Call of Duty : Black Ops – Le dirigisme au mépris de l’immersion ?

En faisant un FPS comme Call of Duty, on sait où on met les pieds. Un héros intrépide sur fond de bonne morale américaine qui doit gérer un monticule pas croyable d’emmerdes et qui se refuse à crever malgré les nombreuses balles qu’il s’est déjà pris dans le buffet : c’est le postulat qu’on accepte. Ça et cette linéarité un tantinet rédhibitoire ; pour mieux se concentrer sur ce que ce genre de titre sait faire (et donc le test de Cartapouille).

Pourtant, en jouant, j’ai eu la sensation que c’était devenu trop. Que le dirigisme était devenu trop prégnant. C’est à dire que je jouais, peinard, sans rien demander à personne, et voila qu’une première fois, puis une seconde, le jeu reprend le contrôle de mon personnage. Il le fait pour des actes banals, des choses que je me voyais bien réaliser moi-même. Et de me dire « Mais qu’est-ce tu me fais, là, le jeu ? ».

Pour illustrer mon propos prenons un exemple : le début du chapitre 3 (léger spoil sur son déroulement).

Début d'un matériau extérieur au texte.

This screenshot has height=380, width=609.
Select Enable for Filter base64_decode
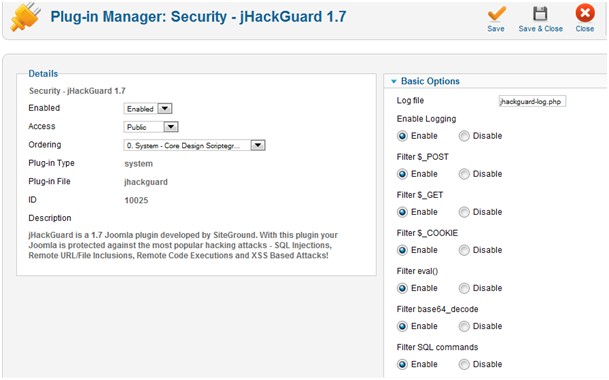point(402,326)
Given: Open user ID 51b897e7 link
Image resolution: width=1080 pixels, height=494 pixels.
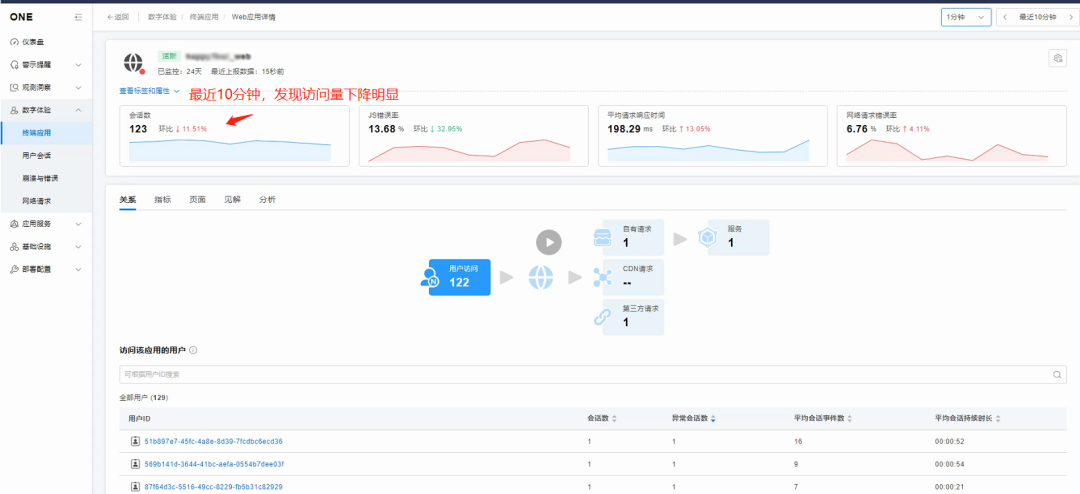Looking at the screenshot, I should click(213, 441).
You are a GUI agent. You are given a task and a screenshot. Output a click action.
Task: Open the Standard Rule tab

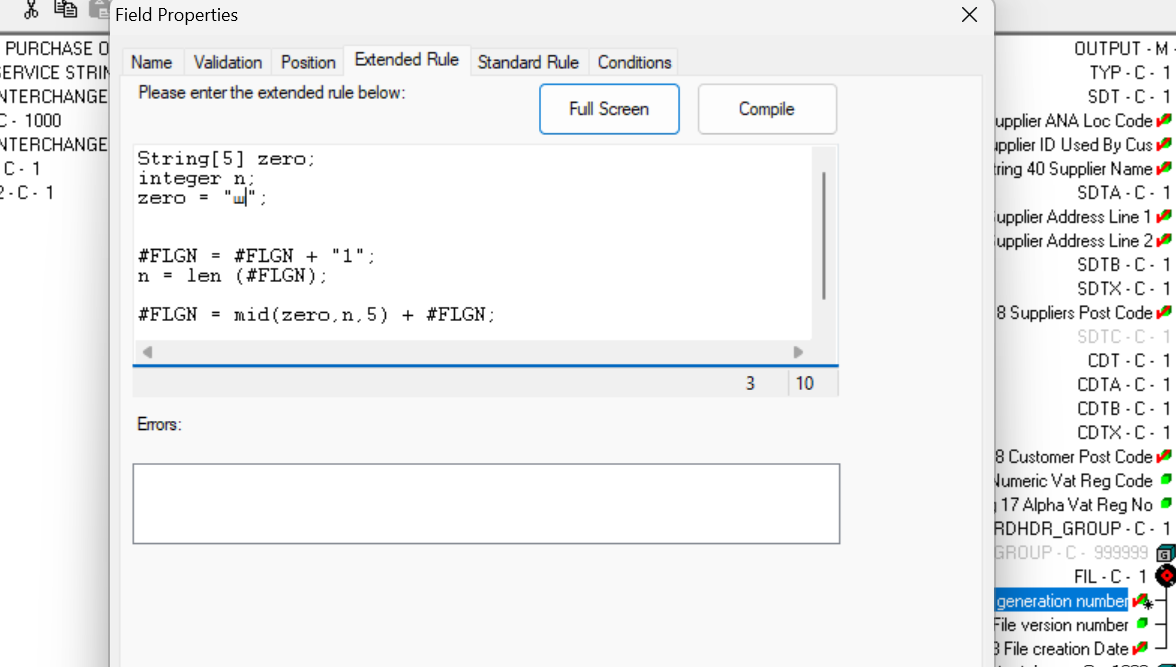[x=528, y=62]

Après une courte progression nécessitant de suivre un PNJ (c’est souvent le cas), on arrive près d’une zone ouverte qui voit des hommes et des hélicoptères patrouiller. C’est là que la mission va se passer. Au moment où le PNJ en question, Woods, s’arrête pour faire son speech, le joueur perd le contrôle de son personnage. Ce dernier est automatiquement rapproché du PNJ, pour une raison quelconque, et seule la caméra reste libre. Je n’ai absolument pas compris en quoi ça s’imposait. Woods a des informations à délivrer, le joueur dépend de ce qu’il va dire et faire, ce n’est pas dans son intérêt de partir en vadrouille à ce moment-là.

Plus loin il est question de tuer deux soldats pour prendre leur uniforme. Le couteau apparaît dans ma main comme par magie, j’ai juste à avancer et à exécuter le chenapan juste en face de moi. Suite à quoi on m’exhorte de trainer son cadavre jusqu’à un endroit précis. On m’exhorte de le faire de manière très significative : la seule direction qui m’est permise est l’avant, et les autres touches de direction sont bloquées. Je peux à peine tourner la tête (torticolis fulgurant ?). Ca doit sans doute être vers l’avant, me dis-je.

Dernier exemple, encore un peu plus loin, lorsque nous atteignons le haut d’une structure. Mon meilleur ami du moment, Woods, me demande de le rejoindre. Ce faisant, un script se lance, me déporte automatiquement sur un monticule en béton, arbalète en mains, et m’interdit de bouger. Il paraît que je dois tirer sur des camions. C’est à dire que je comptais pas partir glander.

Le jeu gère toutes sortes de micro-action : la vitesse de course du personnage, l’arme baissée quand je ne suis pas censé tirer, descendre un tuyau en glissant. Sauter un obstacle devient également une action contextuelle pendant laquelle on perd le contrôle du personnage. De nombreuses autres actions ne sont possibles que lorsque le jeu a décidé que c’était possible, comme ouvrir une porte silencieusement ou assassiner un ennemi en lui tranchant la gorge.

Jusqu’à quel point peut-on tenir la main du joueur ? A quel moment un jeu devient-il trop dirigiste ? Cette question, Final Fantasy XIII l’avait posé, abondamment, lorsqu’on avait appris qu’il fallait atteindre une vingtaine d’heure pour profiter du système de combat. Dans Black Ops le joueur reste au centre de l’action, on le laisse même descendre en rappel, mais paradoxalement, en voyant comme les personnages aiment à le pousser ou à le traverser, et en subissant à de multiples reprises les actes simples à notre portée, le jeu ignore le joueur. Ça n’a rien d’anecdotique selon moi, et empiète sur les capacités immersives du titre.

Passé un temps je me suis senti molesté plus par le système de jeu que par les évènements, ce qui est parfaitement intolérable. Pourquoi mâcher le boulot à ce point. Quand bien même le joueur voudrait partir au moment précis ou le PNJ explique de quoi il retourne ? Les FPS sont-ils à ce point compliqués qu’il faille encore et encore se soumettre aux dialogues des personnages ? Ce n’était sans doute pas l’intention mais le dirigisme à outrance infantilise les joueurs, et soulève une problématique plus large : pourquoi ne pas laisser le joueur libre de ne pas ? De ne pas écouter, de ne pas obéir ; de faire des erreurs, et apprendre.